## PROBLEM STATEMENT
Your answer must be an exact copy of the lines from the one containing "Screen dimensions: 950x604" through the last line of the records below, with no pictures; please include nothing else.

## DATASET RECORDS
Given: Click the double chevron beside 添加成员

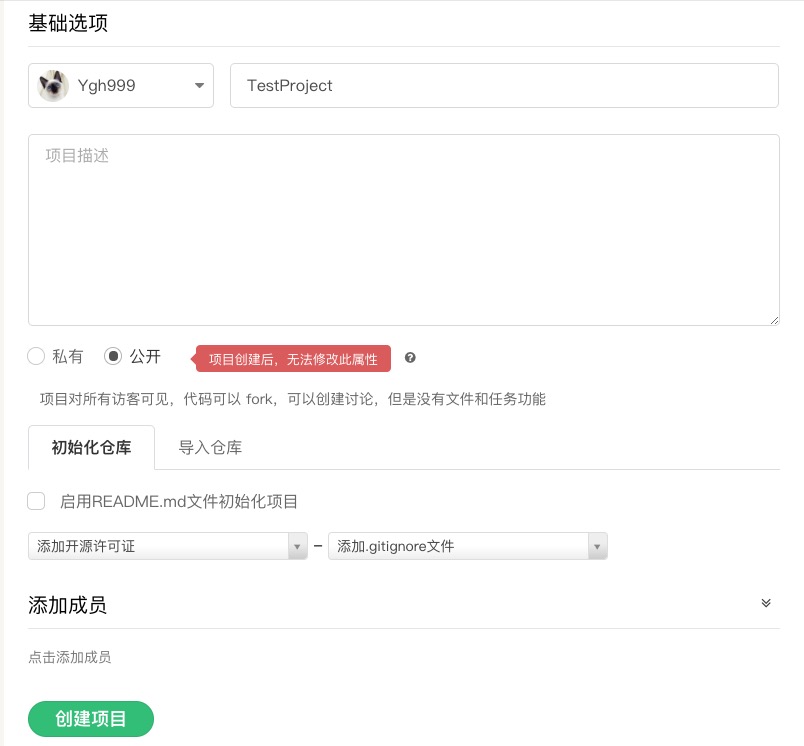Looking at the screenshot, I should [766, 603].
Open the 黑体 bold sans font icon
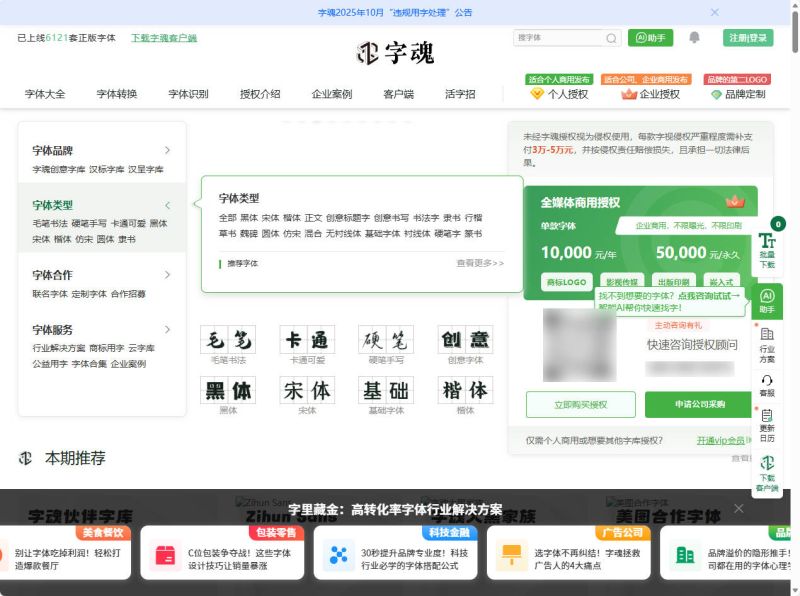Image resolution: width=800 pixels, height=596 pixels. click(x=228, y=390)
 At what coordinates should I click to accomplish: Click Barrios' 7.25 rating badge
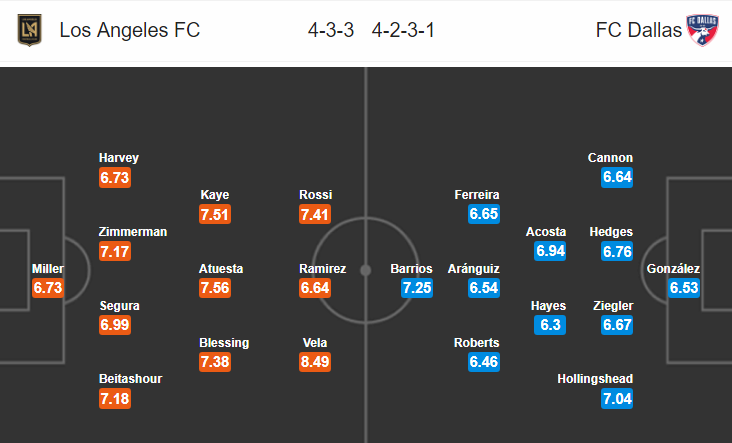click(416, 288)
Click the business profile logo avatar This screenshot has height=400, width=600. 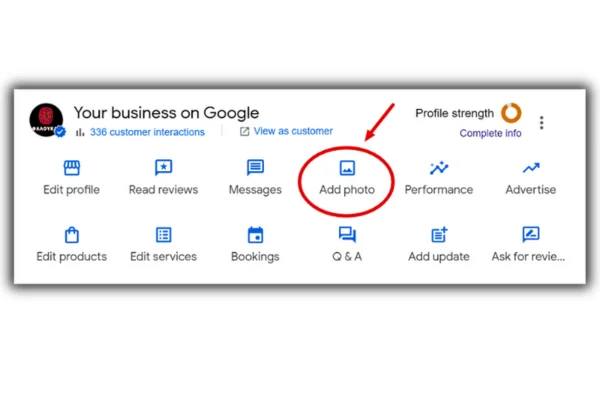coord(47,121)
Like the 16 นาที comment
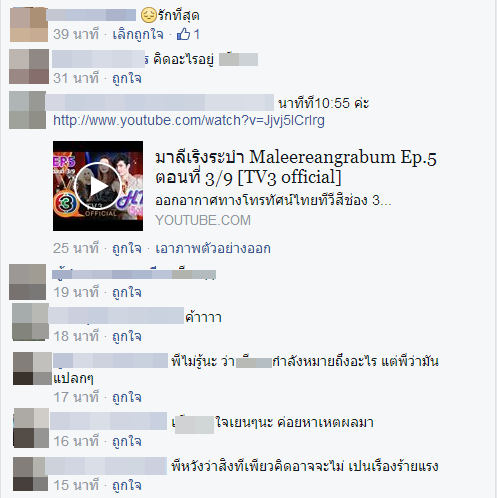This screenshot has height=498, width=497. tap(127, 442)
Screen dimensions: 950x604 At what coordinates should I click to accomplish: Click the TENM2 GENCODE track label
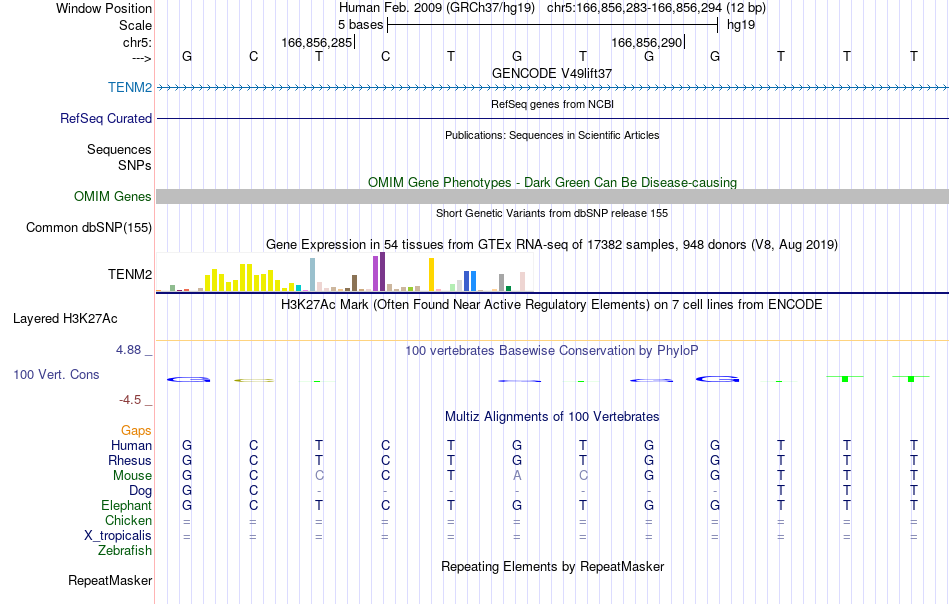[130, 87]
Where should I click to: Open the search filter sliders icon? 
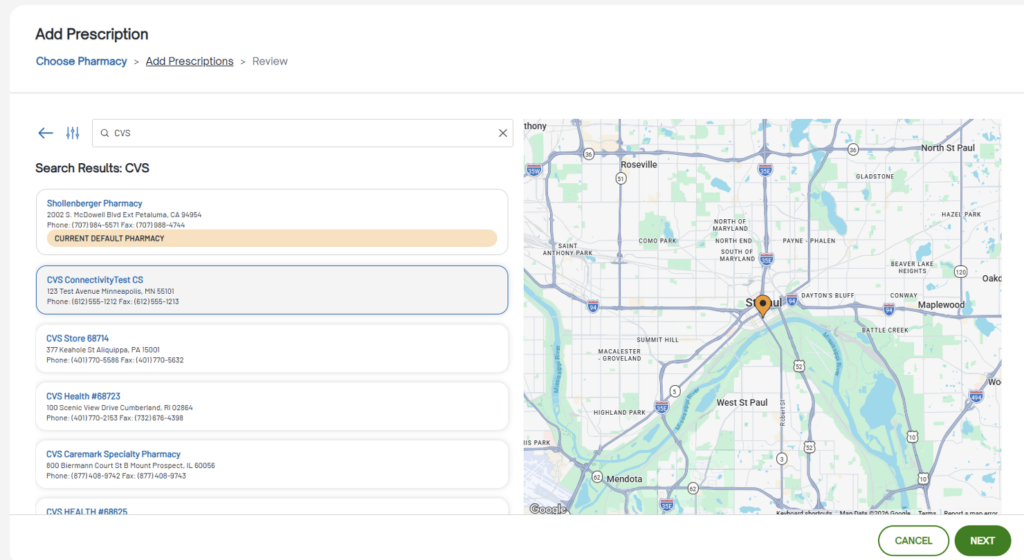click(x=72, y=133)
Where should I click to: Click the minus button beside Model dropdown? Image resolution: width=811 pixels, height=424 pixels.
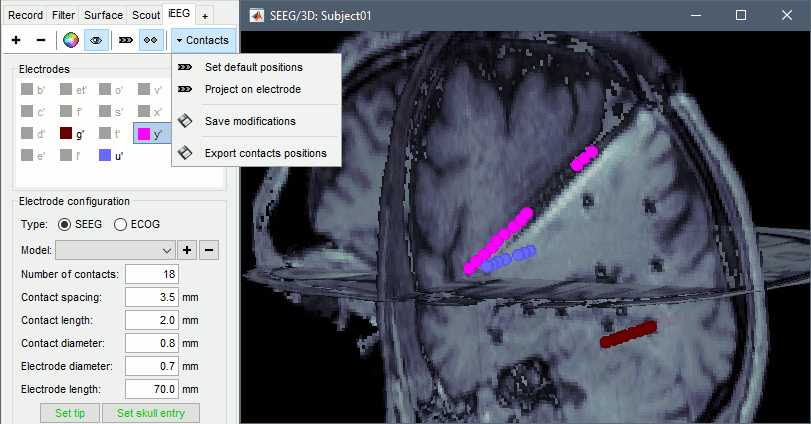point(209,249)
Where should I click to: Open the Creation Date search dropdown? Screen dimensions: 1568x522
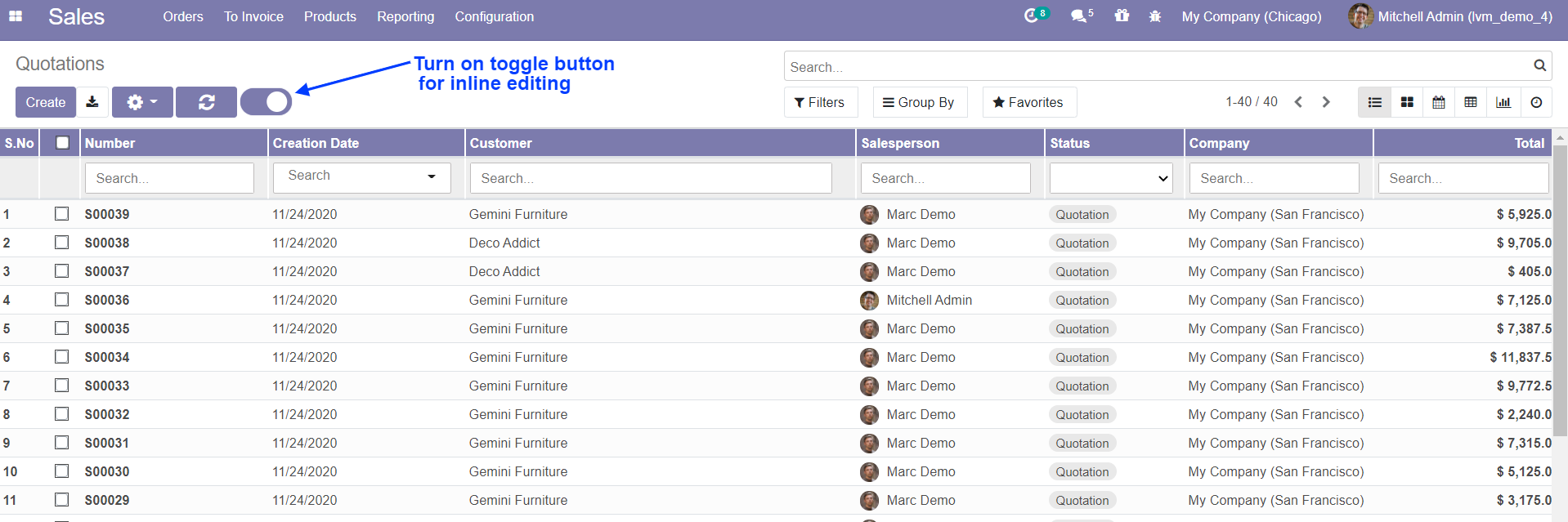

## ANSWER SECTION
Screen dimensions: 950x604 At what coordinates should I click to accomplish: Click the TENM2 GENCODE track label
[130, 87]
Where should I click to: Open the search filter sliders icon? 
click(x=72, y=133)
Where should I click to: Click the minus button beside Model dropdown? Image resolution: width=811 pixels, height=424 pixels.
point(209,249)
Where should I click to: Open the Creation Date search dropdown? Screen dimensions: 1568x522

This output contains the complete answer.